## Sentiment Analysis

In [1]:
!pip install tkseem
!pip install tnkeeh

In [2]:
!wget https://raw.githubusercontent.com/ARBML/tkseem/master/tasks/sentiment_analysis/sentiment/data.txt
!wget https://raw.githubusercontent.com/ARBML/tkseem/master/tasks/sentiment_analysis/sentiment/labels.txt

--2020-08-01 18:09:58--  https://raw.githubusercontent.com/ARBML/tkseem/master/tasks/sentiment_analysis/sentiment/data.txt
Resolving raw.githubusercontent.com (raw.githubusercontent.com)... 151.101.36.133
Connecting to raw.githubusercontent.com (raw.githubusercontent.com)|151.101.36.133|:443... connected.
HTTP request sent, awaiting response... 200 OK
Length: 122098 (119K) [text/plain]
Saving to: ‘data.txt.1’


2020-08-01 18:10:00 (380 KB/s) - ‘data.txt.1’ saved [122098/122098]

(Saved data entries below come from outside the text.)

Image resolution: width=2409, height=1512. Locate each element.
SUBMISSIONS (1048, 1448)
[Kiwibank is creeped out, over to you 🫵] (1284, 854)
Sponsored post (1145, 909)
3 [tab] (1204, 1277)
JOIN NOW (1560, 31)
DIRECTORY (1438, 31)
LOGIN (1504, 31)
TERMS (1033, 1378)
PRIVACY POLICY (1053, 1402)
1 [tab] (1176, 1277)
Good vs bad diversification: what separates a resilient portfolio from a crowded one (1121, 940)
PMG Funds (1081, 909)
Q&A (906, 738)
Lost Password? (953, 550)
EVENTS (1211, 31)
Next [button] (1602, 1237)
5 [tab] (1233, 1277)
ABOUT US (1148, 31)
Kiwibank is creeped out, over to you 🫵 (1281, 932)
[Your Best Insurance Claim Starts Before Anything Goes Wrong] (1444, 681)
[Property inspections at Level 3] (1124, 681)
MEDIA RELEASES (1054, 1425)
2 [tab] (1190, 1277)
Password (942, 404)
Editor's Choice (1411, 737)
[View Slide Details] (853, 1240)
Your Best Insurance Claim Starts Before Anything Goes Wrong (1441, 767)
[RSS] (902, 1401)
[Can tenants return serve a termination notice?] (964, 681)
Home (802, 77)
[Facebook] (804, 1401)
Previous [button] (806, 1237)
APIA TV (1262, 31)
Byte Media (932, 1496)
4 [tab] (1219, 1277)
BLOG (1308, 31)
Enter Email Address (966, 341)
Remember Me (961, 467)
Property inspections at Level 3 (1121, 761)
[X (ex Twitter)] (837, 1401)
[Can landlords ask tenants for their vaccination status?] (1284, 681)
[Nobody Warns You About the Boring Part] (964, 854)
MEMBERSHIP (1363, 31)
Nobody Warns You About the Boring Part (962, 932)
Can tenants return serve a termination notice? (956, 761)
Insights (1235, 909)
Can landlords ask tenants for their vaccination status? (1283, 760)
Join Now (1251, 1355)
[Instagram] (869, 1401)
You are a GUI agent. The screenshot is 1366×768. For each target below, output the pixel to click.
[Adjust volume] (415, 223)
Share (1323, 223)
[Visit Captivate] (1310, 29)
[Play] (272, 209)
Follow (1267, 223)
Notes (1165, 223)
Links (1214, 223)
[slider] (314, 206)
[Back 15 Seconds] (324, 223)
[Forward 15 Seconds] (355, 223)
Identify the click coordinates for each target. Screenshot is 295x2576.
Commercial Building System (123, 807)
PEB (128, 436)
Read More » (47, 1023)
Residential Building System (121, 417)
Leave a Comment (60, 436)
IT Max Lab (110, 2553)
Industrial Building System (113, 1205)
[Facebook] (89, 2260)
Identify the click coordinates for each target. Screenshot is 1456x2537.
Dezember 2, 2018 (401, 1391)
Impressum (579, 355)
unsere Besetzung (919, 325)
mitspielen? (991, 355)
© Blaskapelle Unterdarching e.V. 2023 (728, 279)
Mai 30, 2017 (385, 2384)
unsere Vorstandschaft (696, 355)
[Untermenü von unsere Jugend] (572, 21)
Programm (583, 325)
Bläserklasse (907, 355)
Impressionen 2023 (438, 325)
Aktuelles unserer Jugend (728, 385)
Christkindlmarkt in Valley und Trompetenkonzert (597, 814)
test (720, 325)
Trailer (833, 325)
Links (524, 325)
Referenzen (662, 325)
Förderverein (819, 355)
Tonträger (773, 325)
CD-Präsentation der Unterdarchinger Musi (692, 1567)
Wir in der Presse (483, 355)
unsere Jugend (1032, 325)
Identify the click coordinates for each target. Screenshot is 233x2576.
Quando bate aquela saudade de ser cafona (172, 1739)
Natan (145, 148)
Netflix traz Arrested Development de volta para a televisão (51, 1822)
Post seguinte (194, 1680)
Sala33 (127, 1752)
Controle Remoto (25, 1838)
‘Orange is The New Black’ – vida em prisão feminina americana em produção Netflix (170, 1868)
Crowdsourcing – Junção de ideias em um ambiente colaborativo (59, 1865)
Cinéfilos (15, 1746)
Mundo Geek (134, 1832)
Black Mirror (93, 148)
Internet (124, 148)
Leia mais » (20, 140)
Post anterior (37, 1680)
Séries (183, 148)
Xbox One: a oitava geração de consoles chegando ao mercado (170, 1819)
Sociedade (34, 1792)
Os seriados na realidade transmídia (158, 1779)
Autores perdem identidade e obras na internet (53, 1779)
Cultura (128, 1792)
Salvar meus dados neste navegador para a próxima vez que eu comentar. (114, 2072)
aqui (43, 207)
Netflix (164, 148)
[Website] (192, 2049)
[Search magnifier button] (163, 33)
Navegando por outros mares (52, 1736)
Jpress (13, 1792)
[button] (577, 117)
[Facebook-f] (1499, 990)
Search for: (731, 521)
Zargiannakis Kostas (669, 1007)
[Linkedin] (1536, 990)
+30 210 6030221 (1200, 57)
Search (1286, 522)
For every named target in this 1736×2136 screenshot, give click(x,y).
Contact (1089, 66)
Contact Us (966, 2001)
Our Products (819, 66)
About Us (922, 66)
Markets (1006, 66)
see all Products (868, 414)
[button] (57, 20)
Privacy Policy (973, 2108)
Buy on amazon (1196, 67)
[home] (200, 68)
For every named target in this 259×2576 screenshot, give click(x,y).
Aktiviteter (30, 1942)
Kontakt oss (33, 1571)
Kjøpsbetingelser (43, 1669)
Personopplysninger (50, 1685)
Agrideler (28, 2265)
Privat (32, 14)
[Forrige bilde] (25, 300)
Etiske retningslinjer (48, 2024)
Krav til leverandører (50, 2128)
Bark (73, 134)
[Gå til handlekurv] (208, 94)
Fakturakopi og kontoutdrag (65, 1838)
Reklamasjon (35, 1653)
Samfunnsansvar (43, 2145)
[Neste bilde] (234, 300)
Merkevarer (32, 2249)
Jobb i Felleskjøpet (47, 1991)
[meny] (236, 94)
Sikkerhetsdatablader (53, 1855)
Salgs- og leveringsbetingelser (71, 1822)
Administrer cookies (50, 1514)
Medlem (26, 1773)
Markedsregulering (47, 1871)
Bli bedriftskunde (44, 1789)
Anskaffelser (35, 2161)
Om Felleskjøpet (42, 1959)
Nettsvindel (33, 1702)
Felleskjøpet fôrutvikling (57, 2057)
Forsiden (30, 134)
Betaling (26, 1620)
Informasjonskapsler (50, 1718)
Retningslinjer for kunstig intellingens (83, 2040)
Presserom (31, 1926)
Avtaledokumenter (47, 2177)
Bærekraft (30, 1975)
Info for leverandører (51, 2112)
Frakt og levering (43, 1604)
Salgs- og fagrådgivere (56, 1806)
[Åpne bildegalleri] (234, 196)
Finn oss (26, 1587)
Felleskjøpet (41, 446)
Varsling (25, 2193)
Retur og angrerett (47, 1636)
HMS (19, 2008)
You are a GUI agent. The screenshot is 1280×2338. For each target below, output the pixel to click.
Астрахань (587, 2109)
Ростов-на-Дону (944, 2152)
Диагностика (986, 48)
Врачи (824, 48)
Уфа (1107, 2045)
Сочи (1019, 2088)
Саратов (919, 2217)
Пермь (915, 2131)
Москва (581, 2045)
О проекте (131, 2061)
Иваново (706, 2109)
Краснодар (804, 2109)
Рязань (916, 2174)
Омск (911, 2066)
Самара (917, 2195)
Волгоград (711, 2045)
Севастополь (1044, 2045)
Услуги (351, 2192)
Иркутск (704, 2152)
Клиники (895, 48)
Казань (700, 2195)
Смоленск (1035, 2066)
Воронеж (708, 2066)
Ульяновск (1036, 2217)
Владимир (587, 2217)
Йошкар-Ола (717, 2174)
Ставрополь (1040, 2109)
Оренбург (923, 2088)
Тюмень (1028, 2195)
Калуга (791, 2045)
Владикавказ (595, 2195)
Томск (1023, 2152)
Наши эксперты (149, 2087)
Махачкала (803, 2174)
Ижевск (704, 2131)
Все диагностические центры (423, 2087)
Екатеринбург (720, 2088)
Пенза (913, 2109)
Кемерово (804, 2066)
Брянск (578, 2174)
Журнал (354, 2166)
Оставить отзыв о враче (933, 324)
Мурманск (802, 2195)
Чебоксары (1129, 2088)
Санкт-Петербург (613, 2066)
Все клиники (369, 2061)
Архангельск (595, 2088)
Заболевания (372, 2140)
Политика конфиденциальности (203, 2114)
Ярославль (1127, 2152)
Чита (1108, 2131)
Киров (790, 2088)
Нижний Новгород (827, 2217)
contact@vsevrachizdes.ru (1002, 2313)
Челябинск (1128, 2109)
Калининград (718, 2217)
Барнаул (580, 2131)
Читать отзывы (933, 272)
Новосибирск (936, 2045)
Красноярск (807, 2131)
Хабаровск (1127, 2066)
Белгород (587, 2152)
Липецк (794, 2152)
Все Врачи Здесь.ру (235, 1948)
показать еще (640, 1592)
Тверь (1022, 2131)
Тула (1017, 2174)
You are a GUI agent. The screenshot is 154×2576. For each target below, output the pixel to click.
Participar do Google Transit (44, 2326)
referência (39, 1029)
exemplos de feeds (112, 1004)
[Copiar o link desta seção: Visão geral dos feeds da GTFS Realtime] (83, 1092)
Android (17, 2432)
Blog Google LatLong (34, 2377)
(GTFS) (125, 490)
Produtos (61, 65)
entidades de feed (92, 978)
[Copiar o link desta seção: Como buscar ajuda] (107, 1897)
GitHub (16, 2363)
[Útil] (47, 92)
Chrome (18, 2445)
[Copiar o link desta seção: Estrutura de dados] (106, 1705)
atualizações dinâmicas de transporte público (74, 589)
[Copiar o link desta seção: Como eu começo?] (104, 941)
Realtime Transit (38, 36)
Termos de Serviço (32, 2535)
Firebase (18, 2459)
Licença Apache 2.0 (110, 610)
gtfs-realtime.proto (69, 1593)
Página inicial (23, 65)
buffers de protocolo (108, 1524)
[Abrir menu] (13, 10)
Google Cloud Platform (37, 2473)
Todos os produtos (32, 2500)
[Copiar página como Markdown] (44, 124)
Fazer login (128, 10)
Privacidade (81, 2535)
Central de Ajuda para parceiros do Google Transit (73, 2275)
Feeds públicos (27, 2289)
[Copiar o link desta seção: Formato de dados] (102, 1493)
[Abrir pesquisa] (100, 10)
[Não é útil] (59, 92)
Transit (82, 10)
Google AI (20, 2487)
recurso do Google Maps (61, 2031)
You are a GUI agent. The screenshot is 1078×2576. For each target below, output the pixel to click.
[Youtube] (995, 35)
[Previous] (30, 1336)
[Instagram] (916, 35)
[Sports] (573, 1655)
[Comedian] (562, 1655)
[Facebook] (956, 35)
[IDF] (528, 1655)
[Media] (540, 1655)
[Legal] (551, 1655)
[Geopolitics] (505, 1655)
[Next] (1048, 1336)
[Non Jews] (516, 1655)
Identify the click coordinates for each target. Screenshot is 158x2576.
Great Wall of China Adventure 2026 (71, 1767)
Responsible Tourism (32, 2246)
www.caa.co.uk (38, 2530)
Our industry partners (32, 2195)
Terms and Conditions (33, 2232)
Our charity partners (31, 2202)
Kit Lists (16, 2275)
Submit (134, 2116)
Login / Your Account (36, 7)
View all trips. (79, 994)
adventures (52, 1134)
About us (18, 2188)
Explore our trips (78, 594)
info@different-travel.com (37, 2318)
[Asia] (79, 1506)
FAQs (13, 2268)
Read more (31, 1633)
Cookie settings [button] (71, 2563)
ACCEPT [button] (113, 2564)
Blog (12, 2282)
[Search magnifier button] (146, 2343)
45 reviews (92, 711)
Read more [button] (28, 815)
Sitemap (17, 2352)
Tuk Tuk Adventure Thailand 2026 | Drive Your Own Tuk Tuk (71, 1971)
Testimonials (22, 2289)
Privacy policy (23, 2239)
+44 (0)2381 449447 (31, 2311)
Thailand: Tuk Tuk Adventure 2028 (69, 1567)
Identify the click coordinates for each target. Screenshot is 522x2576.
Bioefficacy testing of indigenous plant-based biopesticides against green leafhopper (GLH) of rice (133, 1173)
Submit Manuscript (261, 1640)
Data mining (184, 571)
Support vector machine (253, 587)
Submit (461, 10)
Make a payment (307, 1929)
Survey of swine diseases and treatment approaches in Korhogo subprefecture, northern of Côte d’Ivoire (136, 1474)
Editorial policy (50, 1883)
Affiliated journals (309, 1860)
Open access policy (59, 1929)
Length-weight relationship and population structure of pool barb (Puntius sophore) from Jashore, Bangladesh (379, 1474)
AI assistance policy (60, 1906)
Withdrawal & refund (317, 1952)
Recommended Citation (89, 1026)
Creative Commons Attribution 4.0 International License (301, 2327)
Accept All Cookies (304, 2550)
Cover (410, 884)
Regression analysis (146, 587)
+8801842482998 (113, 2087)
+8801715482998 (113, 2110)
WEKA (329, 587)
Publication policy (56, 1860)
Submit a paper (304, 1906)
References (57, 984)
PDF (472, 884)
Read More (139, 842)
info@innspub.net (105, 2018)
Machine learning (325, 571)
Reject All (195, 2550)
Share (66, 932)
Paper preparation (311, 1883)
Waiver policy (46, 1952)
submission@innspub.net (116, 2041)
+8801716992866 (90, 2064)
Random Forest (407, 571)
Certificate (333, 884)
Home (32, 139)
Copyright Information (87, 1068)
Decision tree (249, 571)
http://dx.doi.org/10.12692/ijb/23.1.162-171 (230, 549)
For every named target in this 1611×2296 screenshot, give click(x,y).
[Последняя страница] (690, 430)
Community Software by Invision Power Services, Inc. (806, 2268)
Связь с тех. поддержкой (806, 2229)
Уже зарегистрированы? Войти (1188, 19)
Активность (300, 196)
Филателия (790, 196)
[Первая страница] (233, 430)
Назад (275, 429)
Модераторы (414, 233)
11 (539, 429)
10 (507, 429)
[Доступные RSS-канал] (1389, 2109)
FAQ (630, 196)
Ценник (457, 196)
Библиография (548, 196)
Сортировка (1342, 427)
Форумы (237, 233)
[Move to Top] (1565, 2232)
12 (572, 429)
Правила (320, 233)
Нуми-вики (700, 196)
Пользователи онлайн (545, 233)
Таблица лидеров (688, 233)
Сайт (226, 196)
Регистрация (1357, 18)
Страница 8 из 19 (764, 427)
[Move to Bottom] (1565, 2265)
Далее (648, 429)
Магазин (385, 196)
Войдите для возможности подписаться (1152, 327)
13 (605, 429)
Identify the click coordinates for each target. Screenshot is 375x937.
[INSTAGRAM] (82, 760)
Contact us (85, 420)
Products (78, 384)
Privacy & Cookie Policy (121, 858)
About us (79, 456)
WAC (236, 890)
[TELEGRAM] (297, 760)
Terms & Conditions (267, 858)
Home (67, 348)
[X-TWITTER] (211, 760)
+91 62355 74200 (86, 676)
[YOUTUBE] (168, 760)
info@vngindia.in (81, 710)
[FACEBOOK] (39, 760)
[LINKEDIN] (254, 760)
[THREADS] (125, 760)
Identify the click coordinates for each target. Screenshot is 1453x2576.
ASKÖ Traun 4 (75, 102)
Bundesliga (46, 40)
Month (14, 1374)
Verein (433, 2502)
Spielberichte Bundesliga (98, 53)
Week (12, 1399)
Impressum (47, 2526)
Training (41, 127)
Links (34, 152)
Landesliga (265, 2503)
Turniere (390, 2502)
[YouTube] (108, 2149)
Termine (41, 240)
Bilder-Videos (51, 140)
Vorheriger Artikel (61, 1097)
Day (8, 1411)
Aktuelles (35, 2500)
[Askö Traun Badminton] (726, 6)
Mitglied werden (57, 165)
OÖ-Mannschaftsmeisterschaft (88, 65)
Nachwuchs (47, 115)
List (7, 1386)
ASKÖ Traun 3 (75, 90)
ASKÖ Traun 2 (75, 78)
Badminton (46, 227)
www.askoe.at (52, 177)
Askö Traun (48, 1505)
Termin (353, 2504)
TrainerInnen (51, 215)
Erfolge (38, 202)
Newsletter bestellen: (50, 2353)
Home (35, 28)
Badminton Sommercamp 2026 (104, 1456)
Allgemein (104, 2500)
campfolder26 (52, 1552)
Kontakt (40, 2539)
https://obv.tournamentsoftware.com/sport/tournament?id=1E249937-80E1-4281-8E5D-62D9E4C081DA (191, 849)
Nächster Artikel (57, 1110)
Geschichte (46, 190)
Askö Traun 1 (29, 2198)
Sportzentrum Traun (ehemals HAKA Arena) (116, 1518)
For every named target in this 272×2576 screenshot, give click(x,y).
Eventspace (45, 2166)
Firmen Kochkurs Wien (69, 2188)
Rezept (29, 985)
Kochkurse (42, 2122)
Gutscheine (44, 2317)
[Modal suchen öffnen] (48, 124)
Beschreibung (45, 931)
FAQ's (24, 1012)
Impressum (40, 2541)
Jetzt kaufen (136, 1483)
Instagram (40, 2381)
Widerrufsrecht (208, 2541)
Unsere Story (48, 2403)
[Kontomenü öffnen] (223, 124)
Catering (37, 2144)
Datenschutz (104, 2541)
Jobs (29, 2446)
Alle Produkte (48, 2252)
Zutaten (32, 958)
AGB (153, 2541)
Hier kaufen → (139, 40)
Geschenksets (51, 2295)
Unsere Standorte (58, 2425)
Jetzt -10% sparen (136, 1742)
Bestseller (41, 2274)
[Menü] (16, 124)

--2020-08-01 18:10:00--  https://raw.githubusercontent.com/ARBML/tkseem/master/tasks/sentiment_analysis/sentiment/labels.txt
Resolving raw.githubusercontent.com (raw.githubusercontent.com)... 151.101.36.133
Connecting to raw.githubusercontent.com (raw.githubusercontent.com)|151.101.36.133|:443... connected.
HTTP request sent, awaiting response... 200 OK
Length: 3999 (3.9K) [text/plain]
Saving to: ‘labels.txt.1’


2020-08-01 18:10:01 (417 KB/s) - ‘labels.txt.1’ saved [3999/3999]



### Imports

In [1]:
import numpy as np
import tkseem as tk
import tnkeeh as tn
from tensorflow.keras.models import Sequential
from sklearn.model_selection import train_test_split
from tensorflow.keras.layers import GRU, Embedding, Dense, Input, Dropout, Bidirectional

### Process data

In [2]:
tn.clean_data(file_path = 'sentiment/data.txt', save_path = 'sentiment/cleaned_data.txt', remove_diacritics=True, 
      execluded_chars=['!', '.', '?'])
tn.split_classification_data('sentiment/cleaned_data.txt', 'sentiment/labels.txt')
train_data, test_data, train_lbls, test_lbls = tn.read_data(mode = 1)

Remove diacritics
Remove Tatweel
Saving to sentiment/cleaned_data.txt
Split data
Save to data
Read data  ['test_data.txt', 'test_lbls.txt', 'train_data.txt', 'train_lbls.txt']


In [3]:
max_length = max(len(data) for data in train_data)

### Tokenize

In [4]:
tokenizer = tk.SentencePieceTokenizer()
tokenizer.train('data/train_data.txt')

Training SentencePiece ...


### Tokenize data

In [5]:
def preprocess(tokenizer, data, labels):
    X = tokenizer.encode_sentences(data)
    y = np.array([int(lbl) for lbl in labels])
    return X, y

In [6]:
# process training data
X_train, y_train = preprocess(tokenizer, train_data, train_lbls)

# process test data
X_test, y_test = preprocess(tokenizer, test_data, test_lbls)

### Model

In [7]:
model = Sequential()
model.add(Embedding(tokenizer.vocab_size, 32))
model.add(Bidirectional(GRU(units = 32)))
model.add(Dense(32, activation = 'tanh'))
model.add(Dropout(0.3))
model.add(Dense(1, activation = 'sigmoid'))
model.compile(optimizer = 'adam', loss = 'binary_crossentropy', metrics = ['accuracy'])

### Train

In [8]:
history = model.fit(X_train, y_train, epochs = 12, validation_split = 0.1,  batch_size= 128, shuffle = True)

Epoch 1/12
Epoch 2/12
Epoch 3/12
Epoch 4/12
Epoch 5/12
Epoch 6/12
Epoch 7/12
Epoch 8/12
Epoch 9/12
Epoch 10/12
Epoch 11/12
Epoch 12/12


### Test

In [9]:
def classify(sentence):
  sequence = tokenizer.encode_sentences([sentence], out_length = max_length)[0]
  pred = model.predict(sequence)[0][0]
  print(pred)

In [10]:
classify("سيئة جدا جدا")
classify("رائعة جدا")

0.08256233
0.88681066